# Problem
The answer is to be the lines below that lie between the line holding "402x320 pixels." and the line holding "You are a computer-use", inclusive, transcribed exactly and free of pictures.

# Entries shown
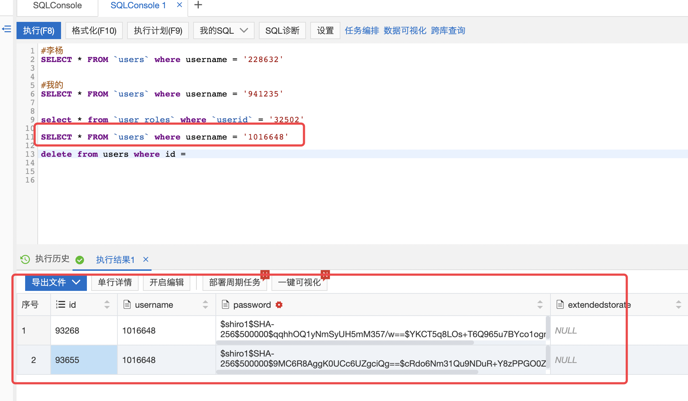Screen dimensions: 688x401
Task: Open the 跨库查询 link
Action: coord(448,30)
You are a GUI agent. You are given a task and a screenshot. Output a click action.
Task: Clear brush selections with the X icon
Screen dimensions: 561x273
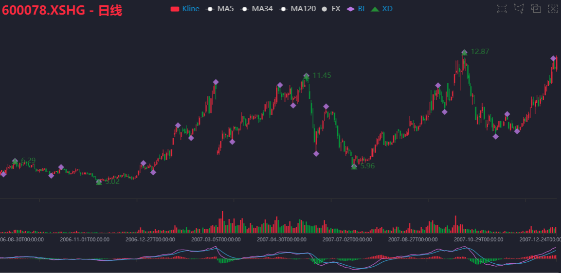click(553, 9)
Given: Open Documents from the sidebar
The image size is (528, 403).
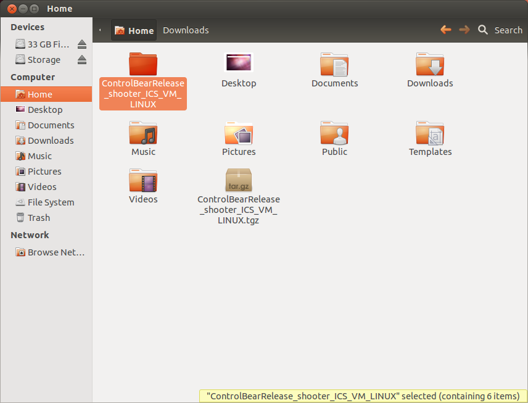Looking at the screenshot, I should point(51,125).
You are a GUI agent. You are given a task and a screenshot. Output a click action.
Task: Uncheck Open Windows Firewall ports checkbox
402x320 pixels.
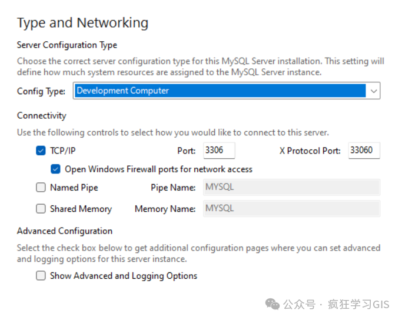[56, 169]
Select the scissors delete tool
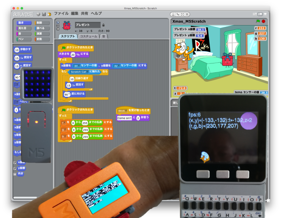Viewport: 281px width, 218px height. pyautogui.click(x=177, y=14)
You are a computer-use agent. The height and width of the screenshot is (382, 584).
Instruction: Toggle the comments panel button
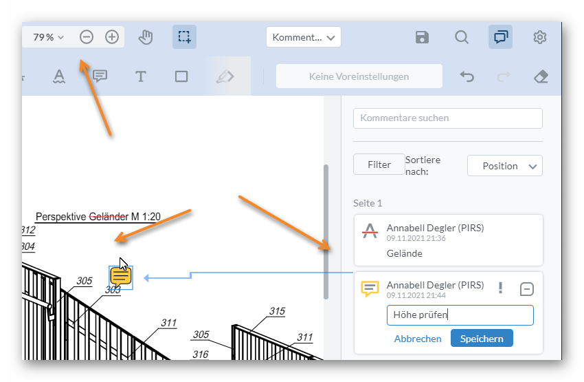pyautogui.click(x=500, y=37)
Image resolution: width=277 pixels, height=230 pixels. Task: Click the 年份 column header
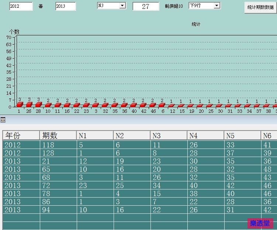(x=21, y=135)
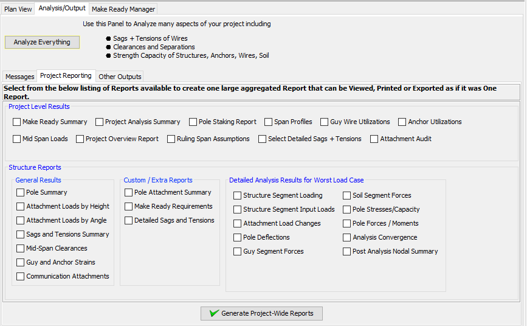Check the Pole Summary option
This screenshot has height=326, width=527.
tap(20, 192)
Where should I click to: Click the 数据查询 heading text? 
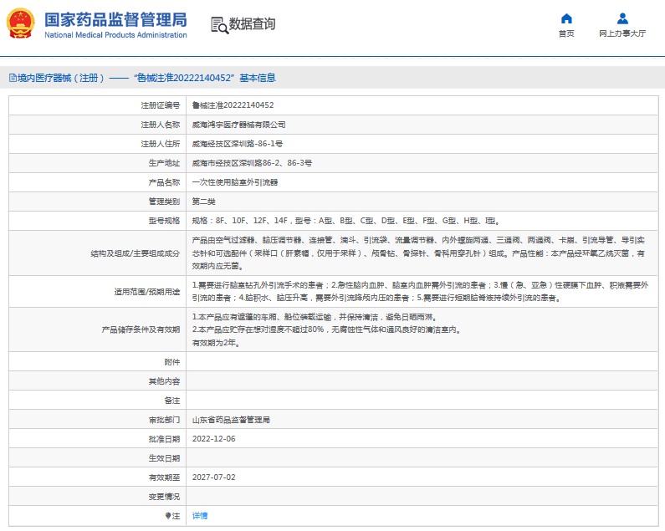pos(253,24)
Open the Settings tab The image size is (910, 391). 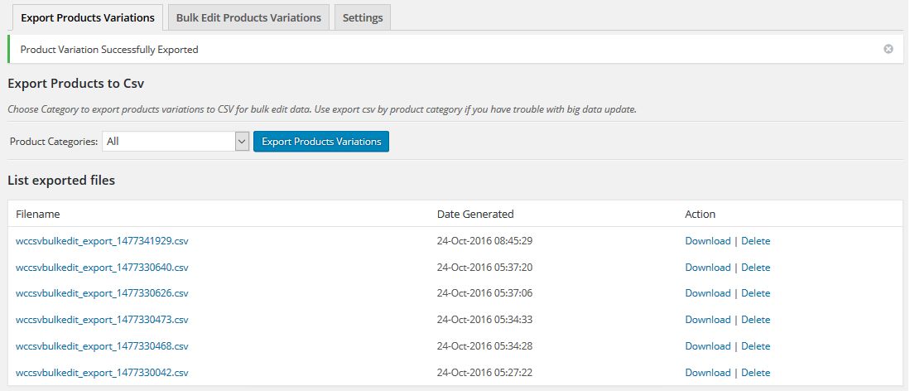pyautogui.click(x=363, y=17)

# Solution for this exercise
402x320 pixels.
[56, 169]
Select the scissors delete tool
Viewport: 281px width, 218px height. pyautogui.click(x=177, y=14)
You are a computer-use agent. The height and width of the screenshot is (382, 584).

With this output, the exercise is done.